Employee Use of AI Could Make Your Company’s Work Product Worse. What are the Legal Risks?

Deploying AI at a business costs money, and businesses obviously intend to get something positive from using it. Often, the goal is to enable employees to crank out more work in the same time.

But what happens when AI makes mistakes? What legal risks could arise from those mistakes?

Generative AIs (“GenAIs” in tech lingo), such as ChatGPT, are prone to two kinds of errors – hallucinations and omissions.

“Hallucinating” is a charitable way of describing when GenAI produces erroneous output. Sometimes, a GenAI will say it doesn’t know about an issue but will often give a confidently wrong answer.

GenAI will unavoidably hallucinate sometimes due to how it works. This largely happens because either a prompt requires knowledge of a subject in which the AI has had little training or the prompt strings together various subjects that the AI has not often seen together in training. When that happens, the GenAI can get wrongly “creative.”

GenAIs also sometimes omit critical stuff from their outputs. For example, I’ve been querying GenAIs about a hypothetical copyright law scenario for the past few months. Those systems have identified the right statutes and older case law, but they keep failing to mention a May 2023 Supreme Court case that changed the law. Their answers have not been hallucinations – they haven’t stated anything untrue – they just leave out the critical 2023 case that changed the law.

AI omissions are a big risk for businesses. Checking the sources the AI cites might not reveal that the GenAI omitted something important.

The way to guard against important omissions is to allow people to use GenAI only when they have subject matter expertise in the task at hand so that they might spot what’s missing. But if you restrict use of GenAI to people who are subject matter experts in the area in which it will be used, that probably would make the use of GenAI less profitable.

So, because GenAI will sometimes hallucinate or omit important things in producing output, what should a business do? Ideally, the employees using GenAI will vet the output before the company adopts it.

But studies show that humans sometimes over-rely on AI to produce sound output; the human decides that the AI output looks solid and that it isn’t worth the time and effort to check it. Worse yet, studies also show that human overreliance on AI sometimes causes people to produce a worse work product than if they had not used AI and did the work themselves.

The elusive holy grail is to achieve what computer scientists call “complementarity,” which is when the human-AI team produces a better output (or an equally good output less expensively) than either the human or AI would working alone.

Computer scientists have conducted social science experiments to ascertain how human-AI interactions can be structured to try to achieve complementarity. These studies have identified strategies for changing the personal cost-benefit situation employees confront so that they feel it’s personally worthwhile to verify the AI’s output. Many of the strategies are common sense.

Here are some of them:

1. Use monetary incentives. For your employees who use AI, pay well. Paying more encourages employees to take work more seriously. Pay bonuses for consistently verifying and fixing AI output. Impose financial penalties on employees who fail to vet outputs, such as withholding raises, bonuses, or promotions and, in a worse case, firing.

2. Require employees to disclose when and how they used AI and what they did to verify its output.

3. Prohibit employees from using AI to produce company work products in areas where the employee lacks subject matter expertise.

4. Invest in better AI. Use AI that cites its sources. Make it easier for employees to check sources to do verification. Also, if the AI is tailored to doing the needed task, it will hallucinate and omit key material less frequently.

5. Make the AI less human. Studies show humans are more likely to assume an AI is accurate when it interacts like a human.

6. Make work more enjoyable. People who like their work are more likely to work hard.

Companies can incur legal liability due to employees’ overreliance on AI, namely employees putting out work product that’s wrong or omits essential information.

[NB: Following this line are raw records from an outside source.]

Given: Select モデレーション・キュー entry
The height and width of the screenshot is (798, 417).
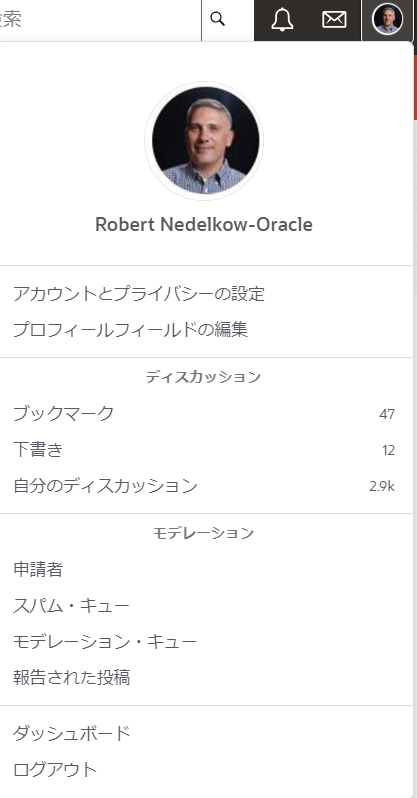Looking at the screenshot, I should click(x=204, y=642).
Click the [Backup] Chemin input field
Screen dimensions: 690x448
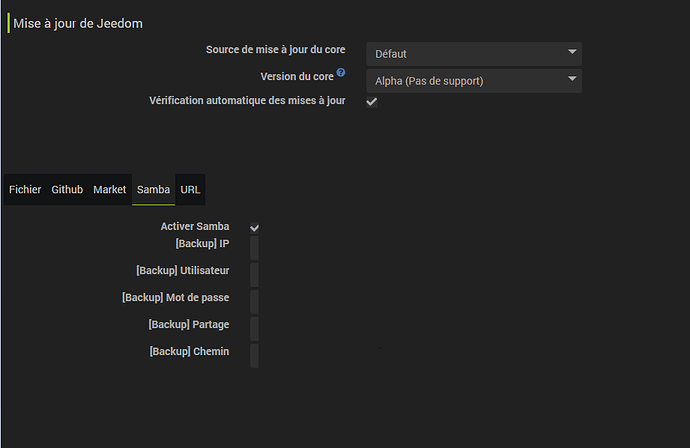pos(254,356)
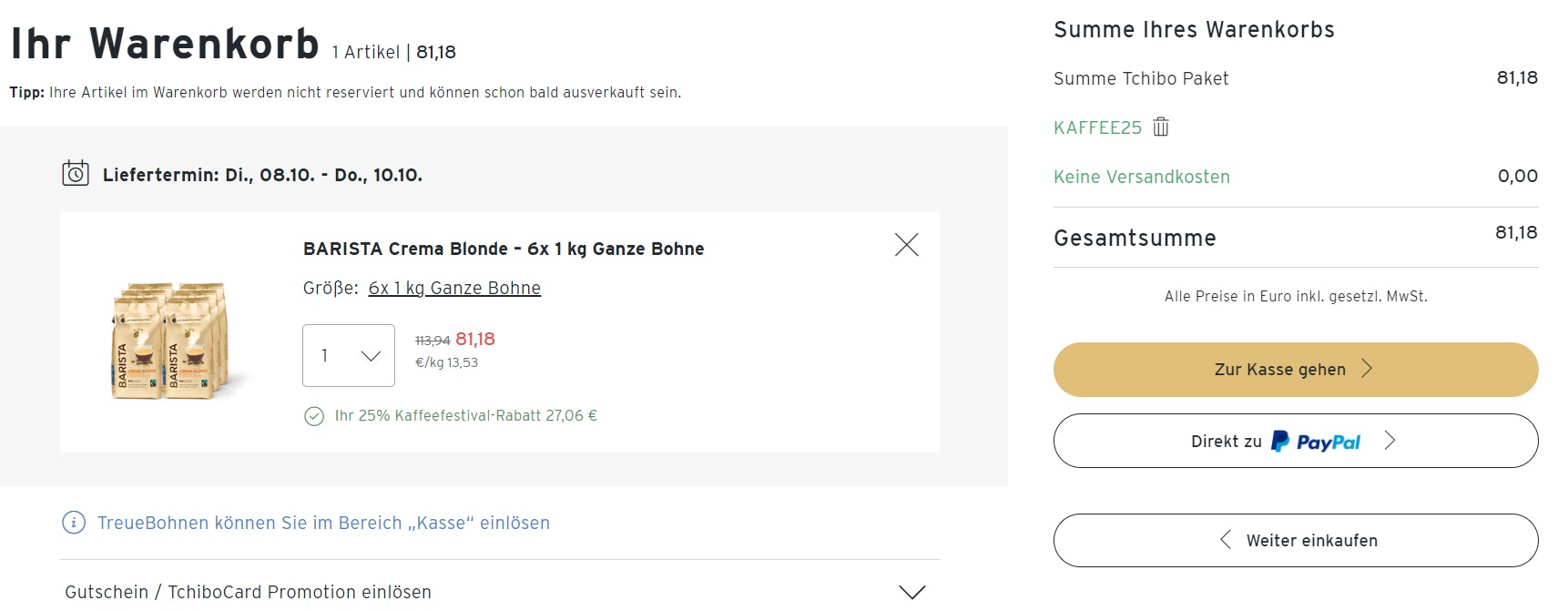The width and height of the screenshot is (1568, 611).
Task: Delete the KAFFEE25 coupon with trash icon
Action: [1161, 127]
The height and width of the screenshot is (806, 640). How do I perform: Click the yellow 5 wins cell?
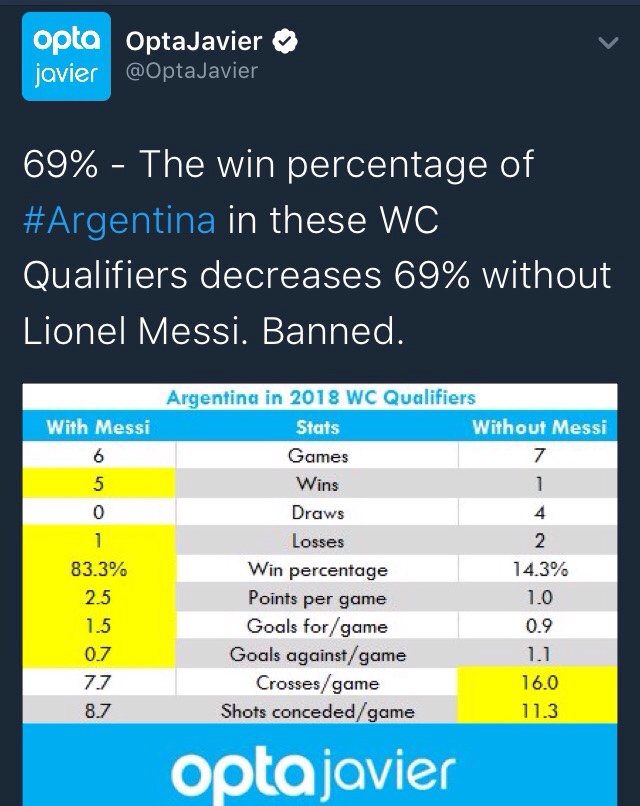(x=98, y=484)
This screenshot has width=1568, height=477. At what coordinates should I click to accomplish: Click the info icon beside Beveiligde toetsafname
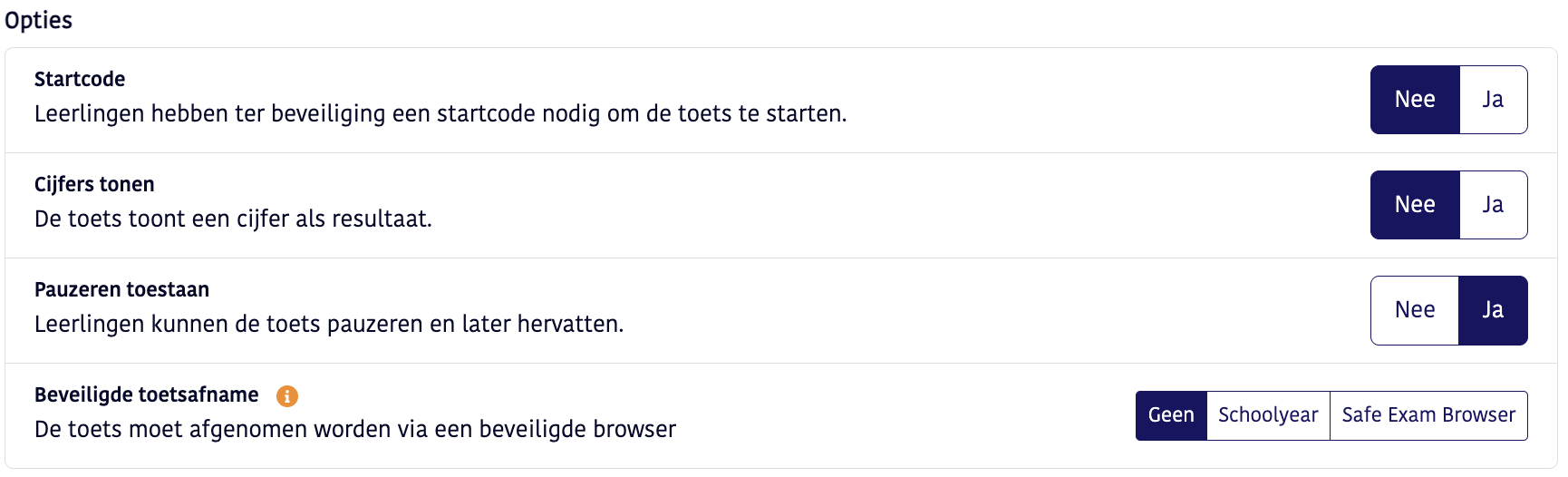tap(287, 396)
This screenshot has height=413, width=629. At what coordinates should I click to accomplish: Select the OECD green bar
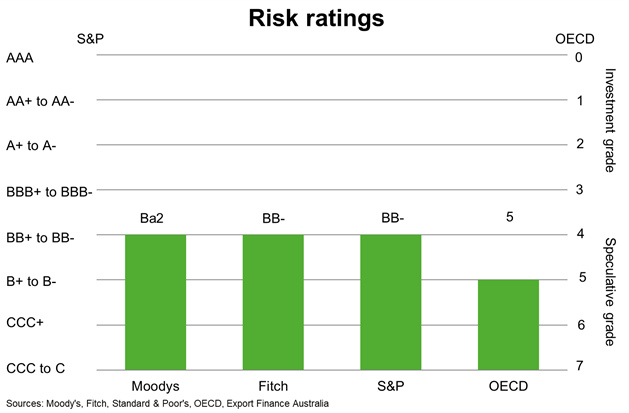pos(508,325)
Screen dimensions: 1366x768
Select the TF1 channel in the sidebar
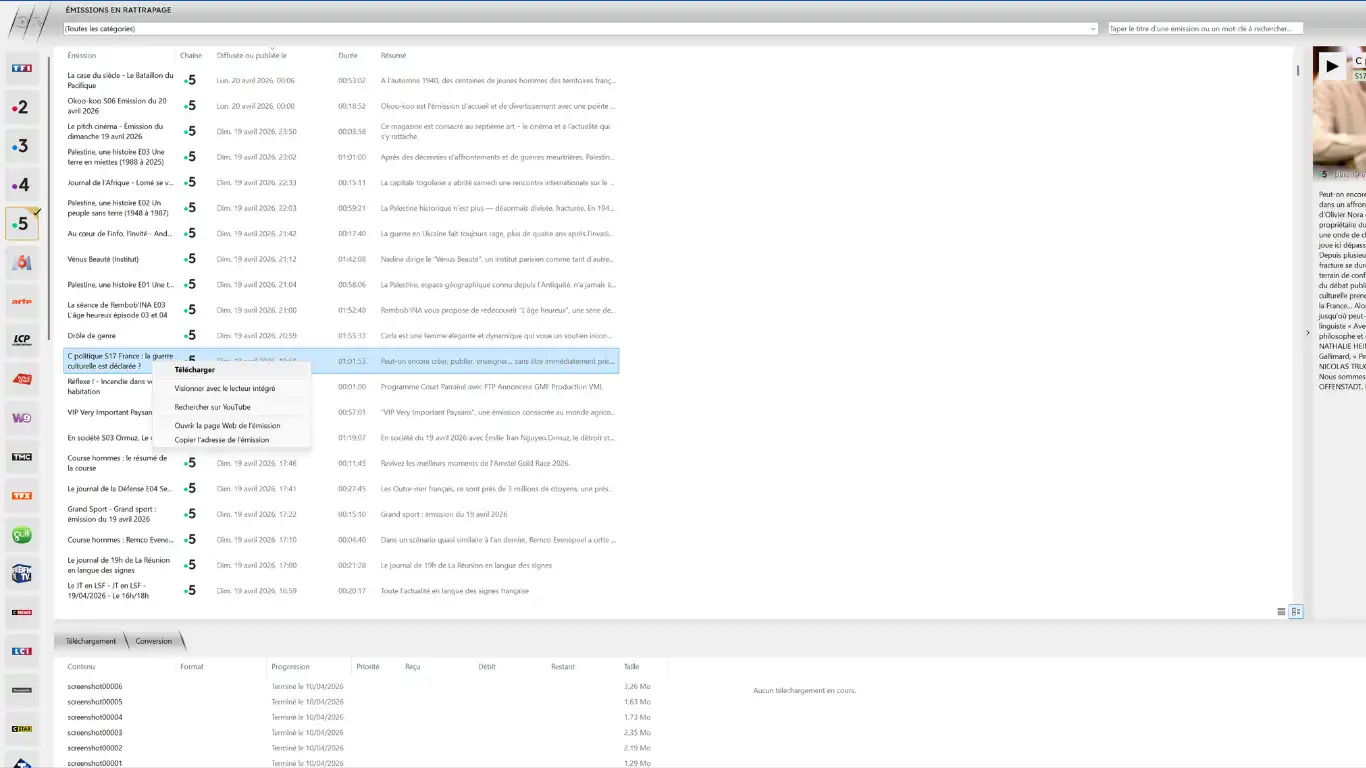[x=21, y=68]
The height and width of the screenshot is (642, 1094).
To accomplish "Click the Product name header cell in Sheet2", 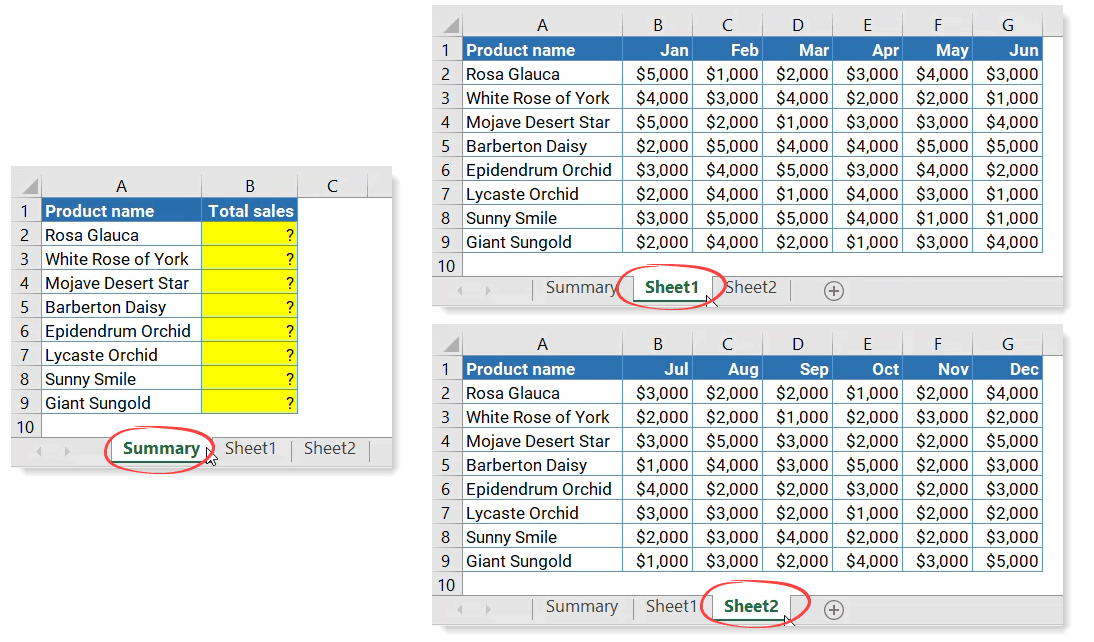I will pos(521,368).

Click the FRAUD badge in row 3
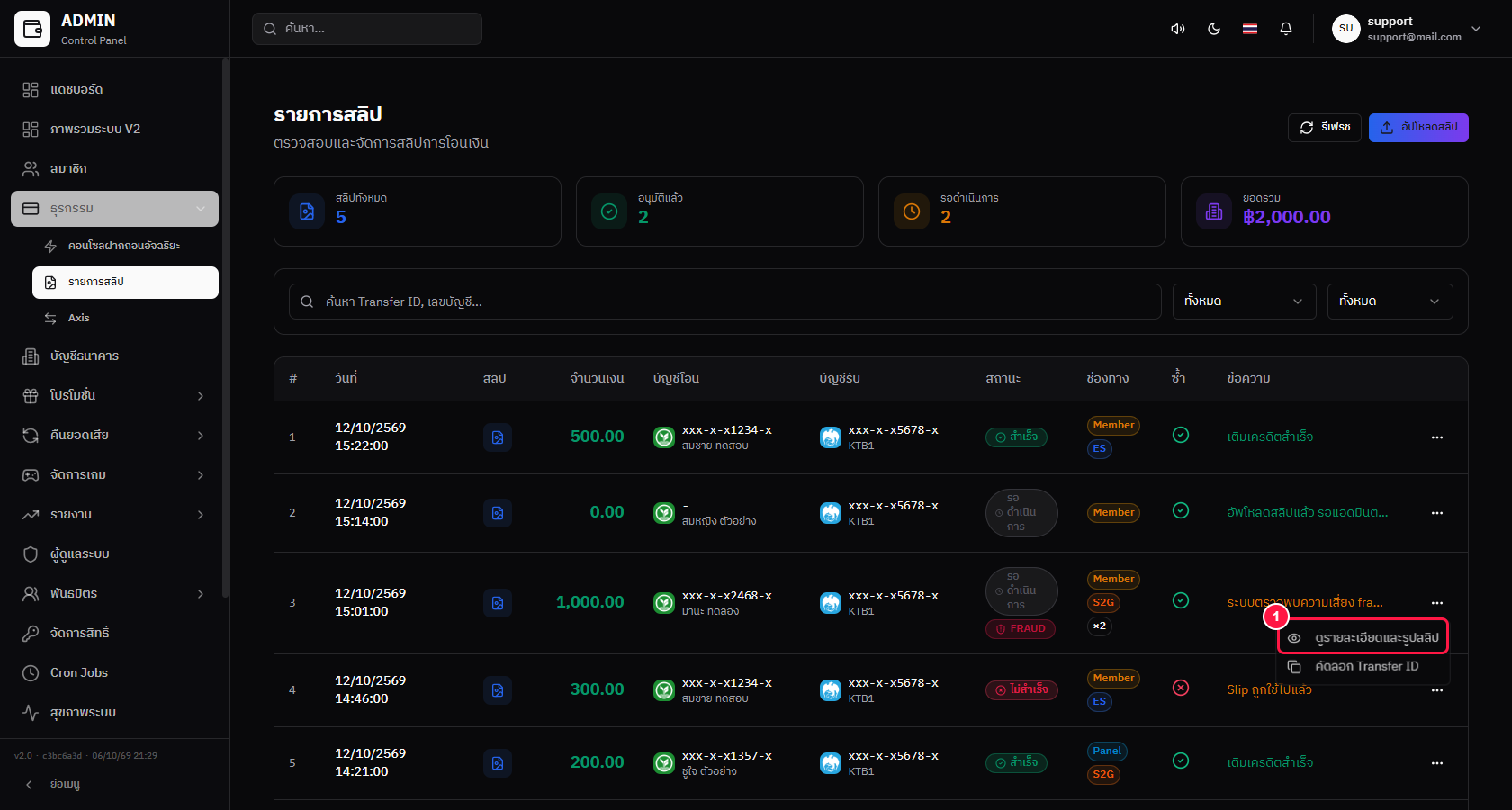coord(1021,629)
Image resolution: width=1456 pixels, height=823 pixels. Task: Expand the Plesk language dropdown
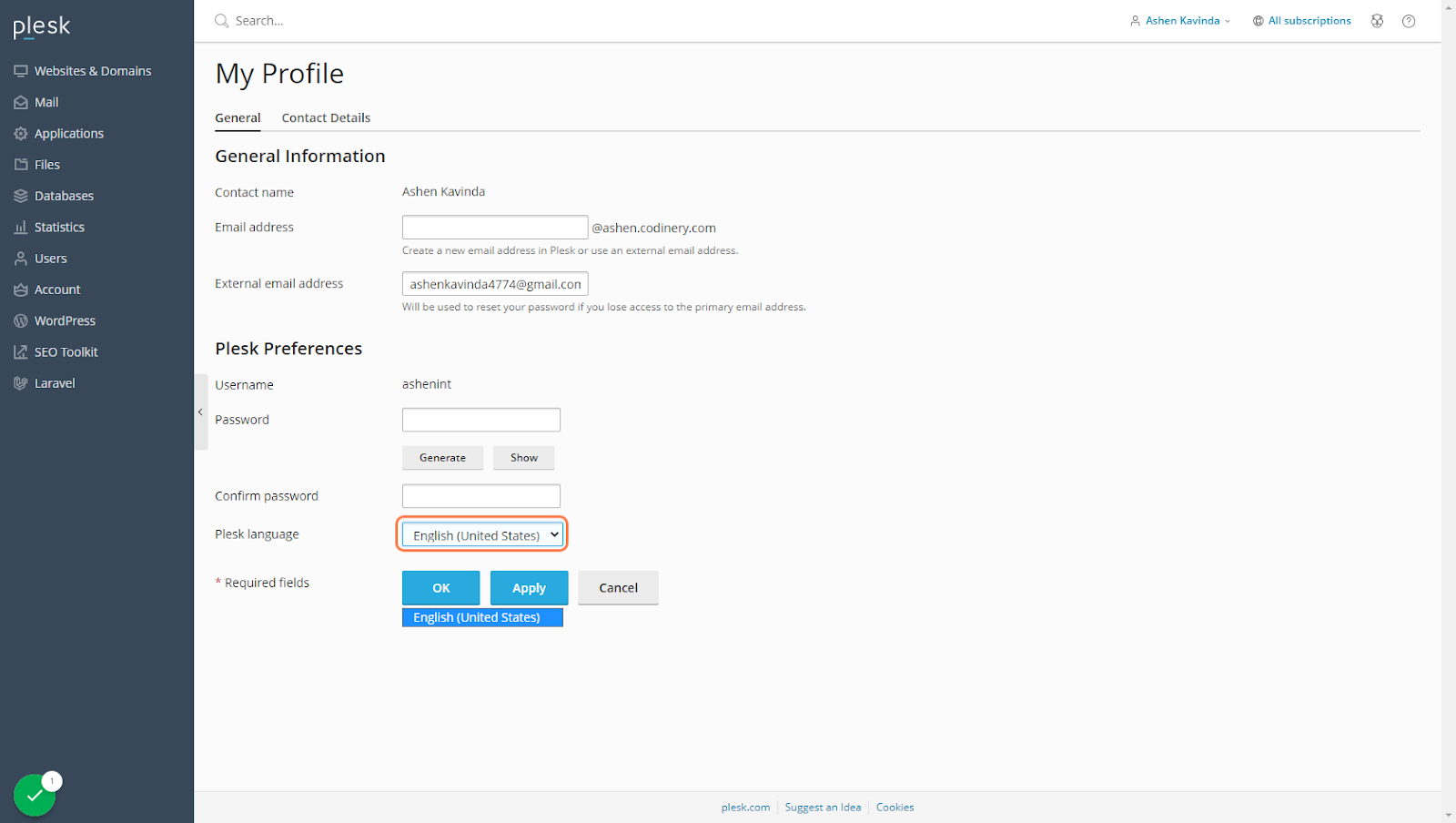[482, 535]

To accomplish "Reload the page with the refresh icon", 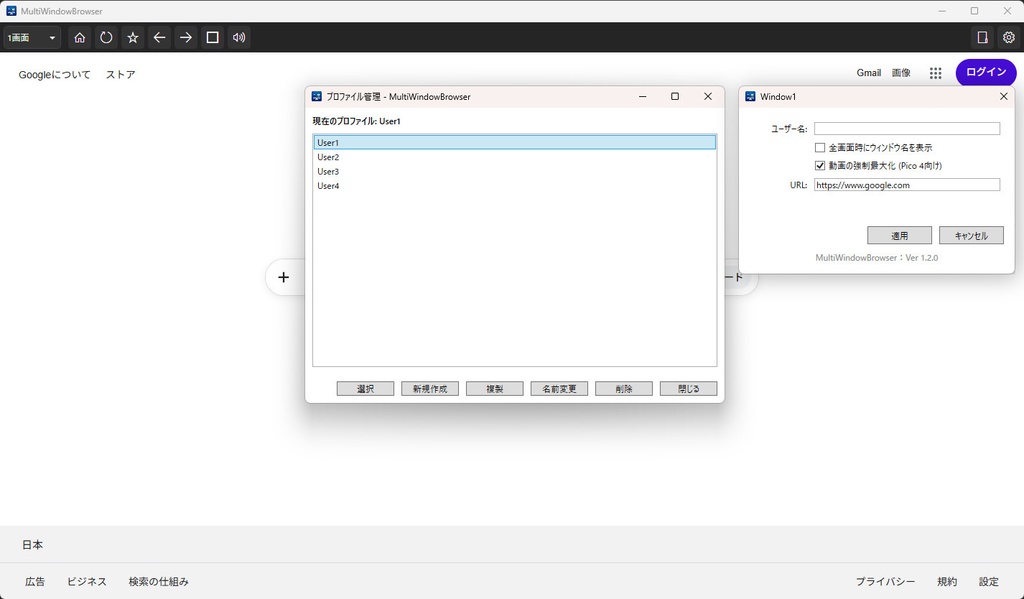I will (x=105, y=37).
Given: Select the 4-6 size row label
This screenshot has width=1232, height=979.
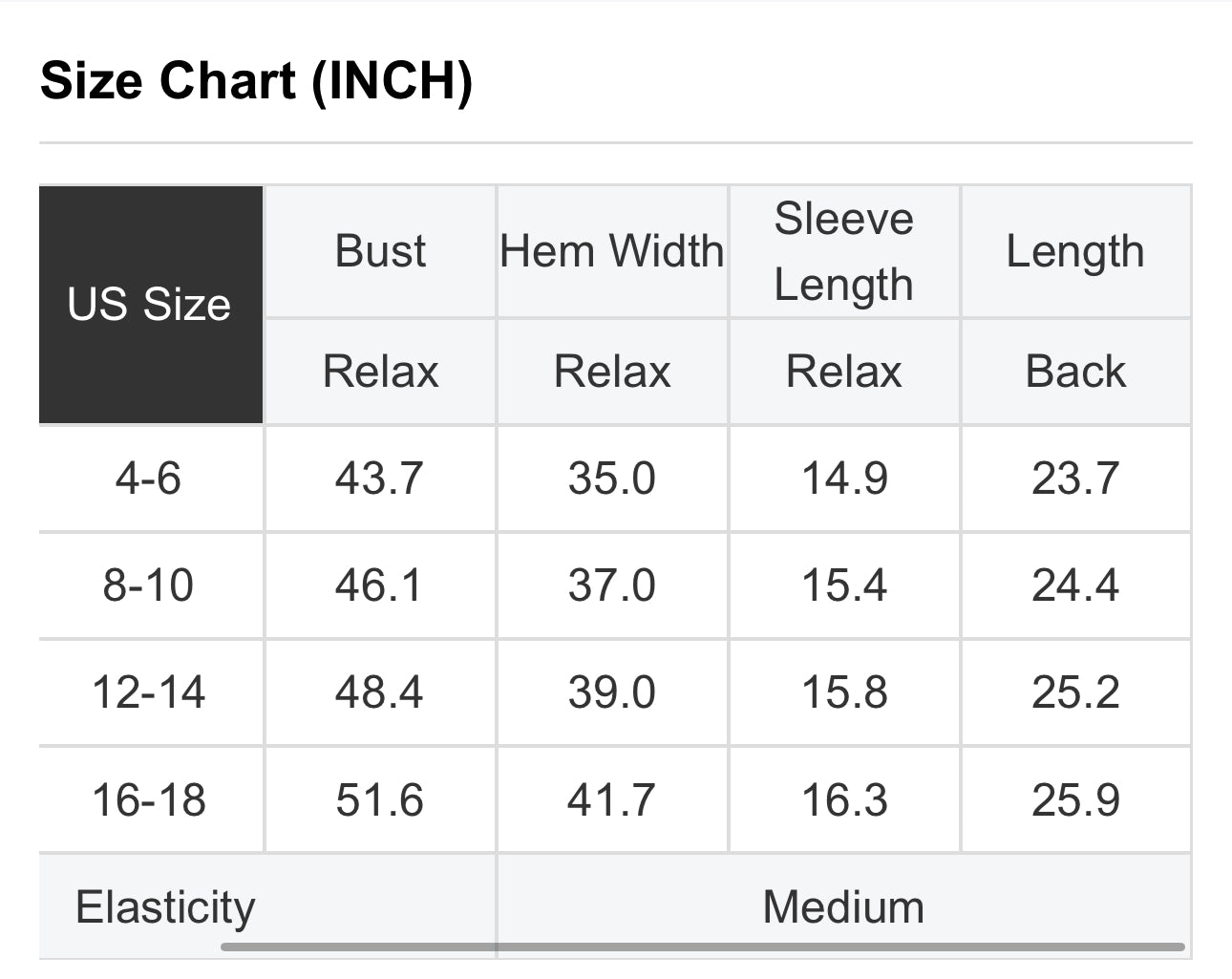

Defective work may not meet the standards required in a contract, which would be a breach of contract. Allowing the defect to go through may be negligence, which could subject the company to tort liability. The defect might cause the work product to not meet the standard set by an applicable law or regulation. The defect could lead to public embarrassment, hurting the company’s reputation and sales.

In the end, employers must understand how employees’ self-interest will affect how well they use AI, and employers should structure things to incentivize employees to use it responsibly.